## DEINE AUFGABE
Wähle jede Zeile aus, in der das Wort „menu“ vorkommt, und schreib sie unverändert ab. Groß- und Kleinschreibung zählt dabei.

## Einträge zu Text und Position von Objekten
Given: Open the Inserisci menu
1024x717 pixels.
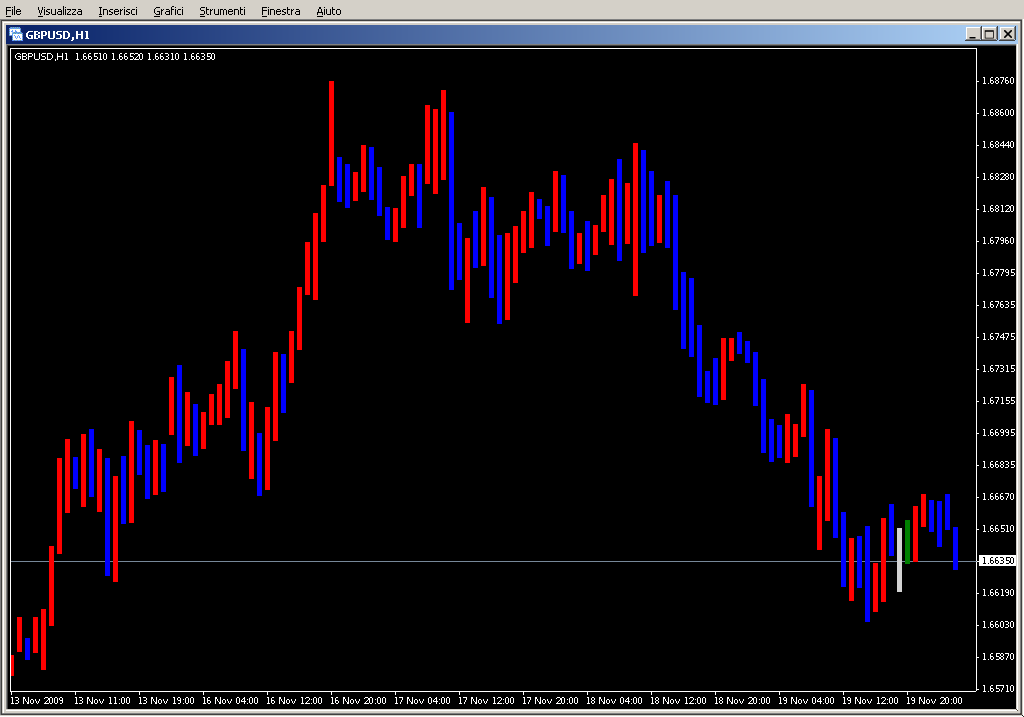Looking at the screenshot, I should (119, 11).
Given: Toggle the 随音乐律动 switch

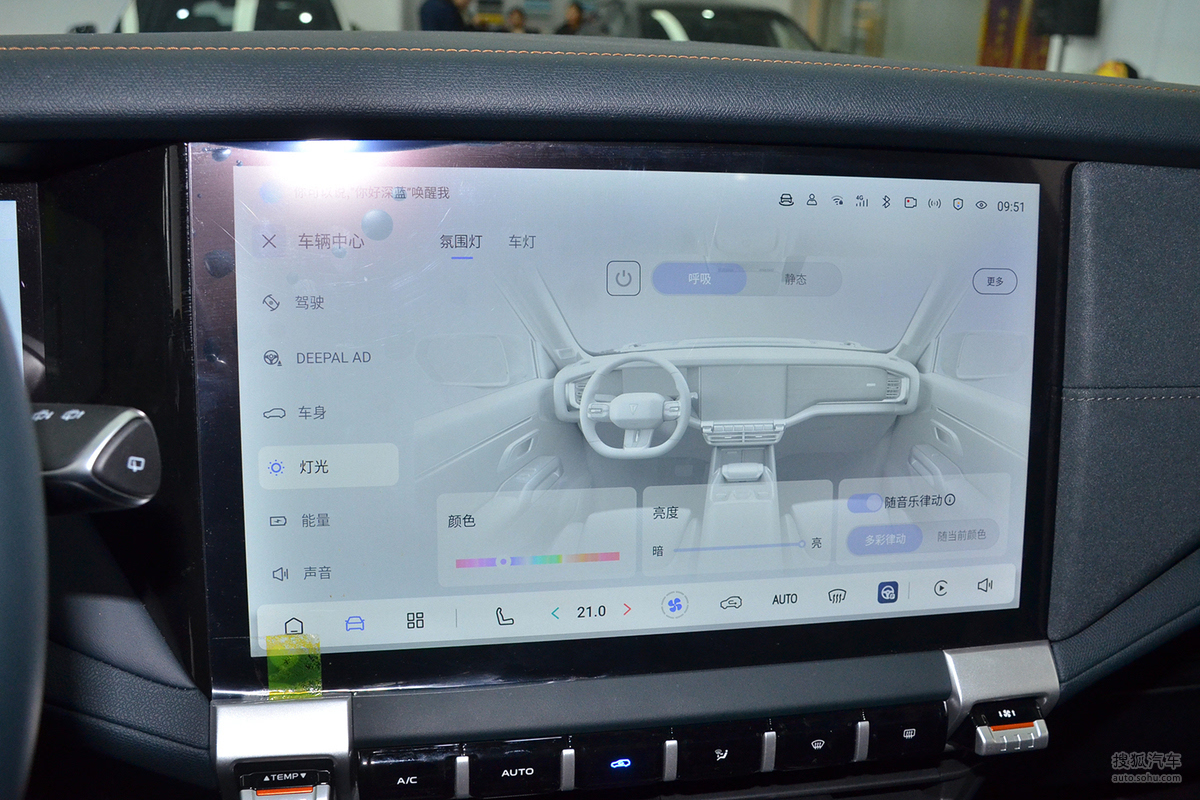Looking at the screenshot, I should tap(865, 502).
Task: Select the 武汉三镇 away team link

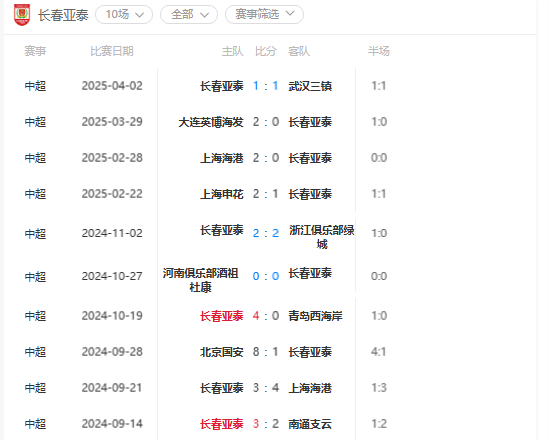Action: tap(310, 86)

* * *

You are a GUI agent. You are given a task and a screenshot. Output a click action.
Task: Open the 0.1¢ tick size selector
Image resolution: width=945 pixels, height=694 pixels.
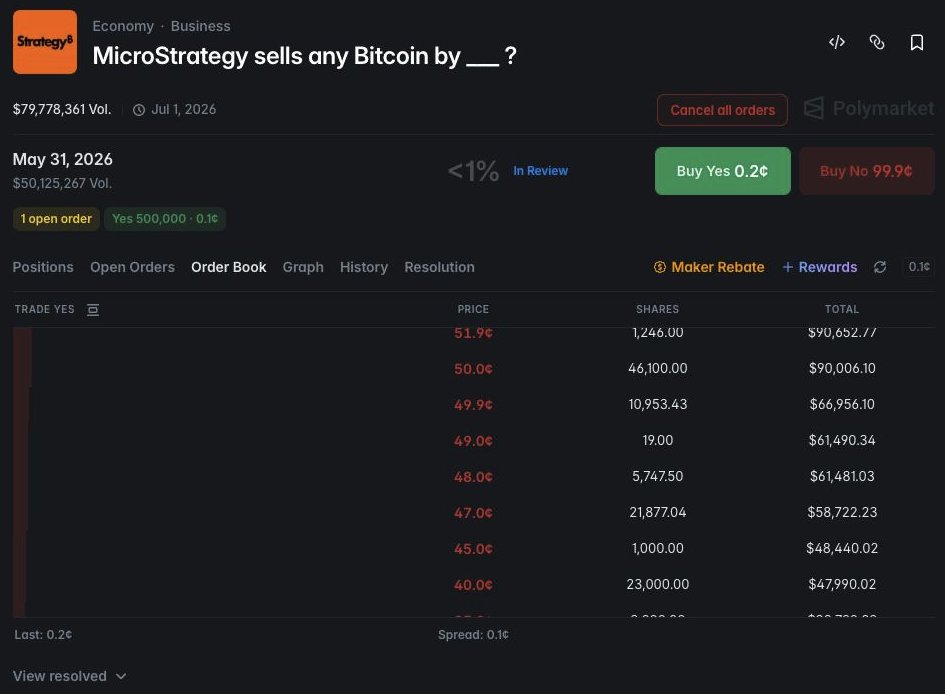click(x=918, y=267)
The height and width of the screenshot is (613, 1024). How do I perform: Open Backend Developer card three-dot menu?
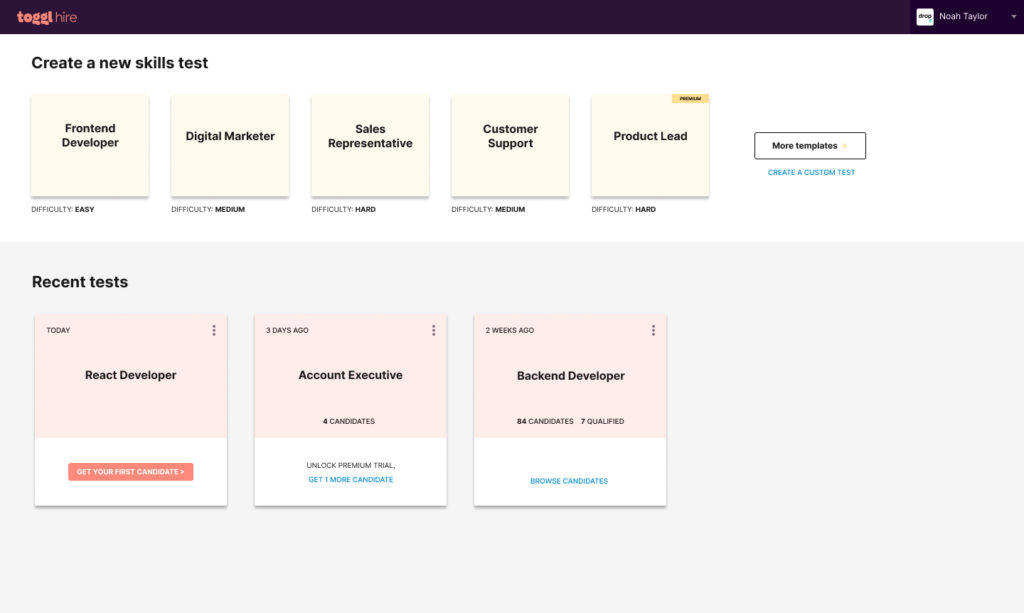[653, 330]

## RICHTIGE LÖSUNG
Given: Open the Inserisci menu
The height and width of the screenshot is (613, 1024). How do I perform: Open Backend Developer card three-dot menu?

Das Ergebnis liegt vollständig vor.